1,000 More

After two weeks of rest and reflection we are returning to our good old publishing rhythm! The Daily Dose will be with you from Monday to Friday, but that is just a fraction of what we are up to for the rest of 2021! Allow me to pull you into the second chapter of Gorilla Highlands Experts with a very personal story …

This article is part of a 6-month Gorilla Highlands Experts evaluation that also includes an honest overview of our successes, failures and ambitions.

• • •

It’s 7pm here on the balcony, almost freezing and somewhat eerily quiet. This top section of our rented house — the only useful space carved out of a huge pointy roof so fashionable in Rwanda — overlooks a trading centre on the outskirts of a city of ghosts.

There is an occasional heavy truck plowing its way from Uganda towards the Democratic Republic of Congo, as we are perched above a highway connecting the heart of the Virunga volcanoes to the normally busy shores of Lake Kivu. Outside of that … crickets, and my daughter singing in the living room below.

Rwanda has transitioned from an almost-total lockdown to a very-total lockdown. Even food delivery services are to be shut down for a good week, or more. That is a bummer, as we were hoping that our Gorilla Highlands Treats would grow its customer base on Vubavuba, a local app for ordering stuff.

But what is that little hiccup compared to the grand scheme of life under Covid-19?

• • •

It was 1 January 2021 when I walked to our — now sadly defunct — office with a camera and a tripod in my hands. I arrived very early in the morning because I wanted to record a video before neighbours’ loudspeakers were to start blasting.

The message was: “join Gorilla Highlands Experts and save money and time — we are going to transform the way we travel and the way Africa is perceived”. Tour consultancy was listed among the services helping members “fully take in” Rwanda, Uganda and DR Congo, and we spent plenty of time thinking of how that level of membership was going to work.

The vaccines were ready and the assumption was that the world was digging itself out of the pandemic, allowing tourism to make a big return. Six months later our region had more cases than ever before …

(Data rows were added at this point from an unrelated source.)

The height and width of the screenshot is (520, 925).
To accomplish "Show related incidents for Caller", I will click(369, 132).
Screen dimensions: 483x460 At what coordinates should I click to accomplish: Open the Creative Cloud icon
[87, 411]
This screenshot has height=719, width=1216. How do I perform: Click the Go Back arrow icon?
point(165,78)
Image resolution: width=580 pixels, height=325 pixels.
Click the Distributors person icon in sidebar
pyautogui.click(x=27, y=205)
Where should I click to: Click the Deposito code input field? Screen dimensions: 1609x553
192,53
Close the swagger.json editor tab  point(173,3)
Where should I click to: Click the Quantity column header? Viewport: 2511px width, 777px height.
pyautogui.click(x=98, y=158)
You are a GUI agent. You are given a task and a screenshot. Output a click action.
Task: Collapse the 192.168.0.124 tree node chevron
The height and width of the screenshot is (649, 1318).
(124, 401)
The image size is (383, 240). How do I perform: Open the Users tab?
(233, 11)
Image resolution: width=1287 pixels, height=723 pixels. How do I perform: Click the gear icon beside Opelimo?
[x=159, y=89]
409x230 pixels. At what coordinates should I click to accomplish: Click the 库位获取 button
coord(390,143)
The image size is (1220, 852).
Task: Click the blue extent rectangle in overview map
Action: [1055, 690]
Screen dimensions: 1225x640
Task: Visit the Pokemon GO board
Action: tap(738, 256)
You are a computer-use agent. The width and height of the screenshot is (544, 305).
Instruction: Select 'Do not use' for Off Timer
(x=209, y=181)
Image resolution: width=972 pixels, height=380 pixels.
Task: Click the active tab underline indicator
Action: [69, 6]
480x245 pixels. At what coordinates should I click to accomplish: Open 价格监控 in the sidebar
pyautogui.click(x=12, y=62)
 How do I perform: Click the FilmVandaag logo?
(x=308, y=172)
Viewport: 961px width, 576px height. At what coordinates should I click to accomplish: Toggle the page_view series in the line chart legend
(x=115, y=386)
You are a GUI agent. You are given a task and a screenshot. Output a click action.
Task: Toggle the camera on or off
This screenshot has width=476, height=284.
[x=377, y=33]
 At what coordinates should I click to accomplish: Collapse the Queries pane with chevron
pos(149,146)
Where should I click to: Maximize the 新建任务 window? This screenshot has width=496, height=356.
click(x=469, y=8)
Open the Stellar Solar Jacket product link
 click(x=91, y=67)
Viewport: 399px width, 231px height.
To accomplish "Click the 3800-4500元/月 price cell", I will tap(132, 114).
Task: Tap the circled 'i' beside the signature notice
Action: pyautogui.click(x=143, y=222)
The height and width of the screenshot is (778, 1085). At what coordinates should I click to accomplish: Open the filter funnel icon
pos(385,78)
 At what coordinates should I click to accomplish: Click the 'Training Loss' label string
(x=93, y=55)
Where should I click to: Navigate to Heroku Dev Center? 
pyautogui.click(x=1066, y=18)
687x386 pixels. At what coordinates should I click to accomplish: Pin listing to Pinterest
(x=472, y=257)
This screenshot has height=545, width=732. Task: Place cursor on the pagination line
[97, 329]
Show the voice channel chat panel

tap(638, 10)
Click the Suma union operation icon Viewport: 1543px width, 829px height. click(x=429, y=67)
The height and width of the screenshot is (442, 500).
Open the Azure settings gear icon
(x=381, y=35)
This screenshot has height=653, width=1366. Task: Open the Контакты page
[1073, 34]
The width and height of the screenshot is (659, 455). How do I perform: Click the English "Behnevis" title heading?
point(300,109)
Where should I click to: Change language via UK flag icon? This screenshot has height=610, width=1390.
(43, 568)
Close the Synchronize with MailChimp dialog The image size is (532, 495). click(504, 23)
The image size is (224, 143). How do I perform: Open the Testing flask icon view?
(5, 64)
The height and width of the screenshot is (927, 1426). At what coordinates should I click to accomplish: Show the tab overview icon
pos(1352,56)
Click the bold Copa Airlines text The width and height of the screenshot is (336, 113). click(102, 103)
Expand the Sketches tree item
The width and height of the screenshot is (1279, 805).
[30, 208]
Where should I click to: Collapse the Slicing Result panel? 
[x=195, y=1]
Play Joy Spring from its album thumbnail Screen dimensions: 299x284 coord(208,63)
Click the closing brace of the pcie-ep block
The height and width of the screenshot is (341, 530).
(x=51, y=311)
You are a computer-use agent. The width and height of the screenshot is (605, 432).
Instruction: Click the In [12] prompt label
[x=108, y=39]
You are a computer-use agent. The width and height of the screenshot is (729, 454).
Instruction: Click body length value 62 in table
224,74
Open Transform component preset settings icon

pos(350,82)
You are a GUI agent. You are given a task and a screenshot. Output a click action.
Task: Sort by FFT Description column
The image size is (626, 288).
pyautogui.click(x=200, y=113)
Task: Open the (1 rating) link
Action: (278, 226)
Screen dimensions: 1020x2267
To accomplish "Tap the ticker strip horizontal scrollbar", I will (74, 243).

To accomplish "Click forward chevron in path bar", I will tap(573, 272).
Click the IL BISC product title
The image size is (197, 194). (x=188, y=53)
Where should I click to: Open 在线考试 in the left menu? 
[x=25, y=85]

It is still possible to travel at the moment and we had a highly successful Dutch Ultimate Hike happening quite recently, but the complex list of regulations and the ever-changing global situation is quite a deterrent. Few people are thinking of an African adventure right now.

Our next bet is that the situation is going to be under control by mid December when the Mega Trek begins. This plans to be a grand journey that will follow those heavy vehicles beneath me, winding their way to Congo — but we’ll take pretty village roads and scenic paths, by foot, bike or car. If the virus allows, it will bring together the amazing people who have over the decades built the Gorilla Highlands Initiative, and end 22 months of misery with an exciting bang.

Please, Nyabingi or any other gods on duty, make it happen …

• • •

We have always felt that money earned through honest work should take precedence over charity. And it worked. We have helped uplift a Batwa “Pygmy” community, created an island hotelier on Lake Bunyonyi and a roadside family feast (see the photo above) on the Congo Nile Trail, led youngsters from three countries in their tour guiding aspirations, and more. Above all, we have expanded the horizons of countless visitors and emphasised the vital connection between nature conservation and human progress.

Until we all became a charity case.

Sure, there seems to be some consensus that our kind of responsible travel far away from mass tourism is exactly what people may crave after the lockdowns. But we need to make it to that bright future first.

That is why, in mid 2020, we started putting together the Gorilla Highlands Experts concept. And that is why, since May 2021, we have been overcoming incredible bureaucratic and technological obstacles to be able to convert your digital money into real change on the edges of gorilla national parks. Due to technical limitations, this won’t be a monthly subscription but a one-time donation.

Our message will be simple: dear people, it’s time to contribute a little something and help keep us afloat. You are investing in the time-tested ideas of social entrepreneurship; your donations are not going to create any dependency but strengthen a foundation.

You are joining a community of trailblazers.

• • •

One would expect such a text to end on a personal note, and it will. With a twist.

It’s a numerical note: 1,080.

The number represents the total hours I personally spent on Gorilla Highlands Experts in 2021. About a half of all my productive life in the first half of this crazy year …

And, yeah, I’m ready to devote another thousand to it.

That is my contribution. What may yours be?

featured photo of Miha atop Mt Bisoke by Marcus Westberg; other photos by Marcus, Dutch hikers, 3 op Reis and Miha Logar

Responses

  1. Dear Miha et al.GHE,
    I believe in this project and I believe this way I am making my own world better in so many ways. But for god sake — can you make a donation-click-button visible somewhere on the front page😖.. ? Yours sincerely, 😇Roma

    1. Dear Romana, you are the best — don’t you feel the “About/Donate” link in the top menu serves the purpose?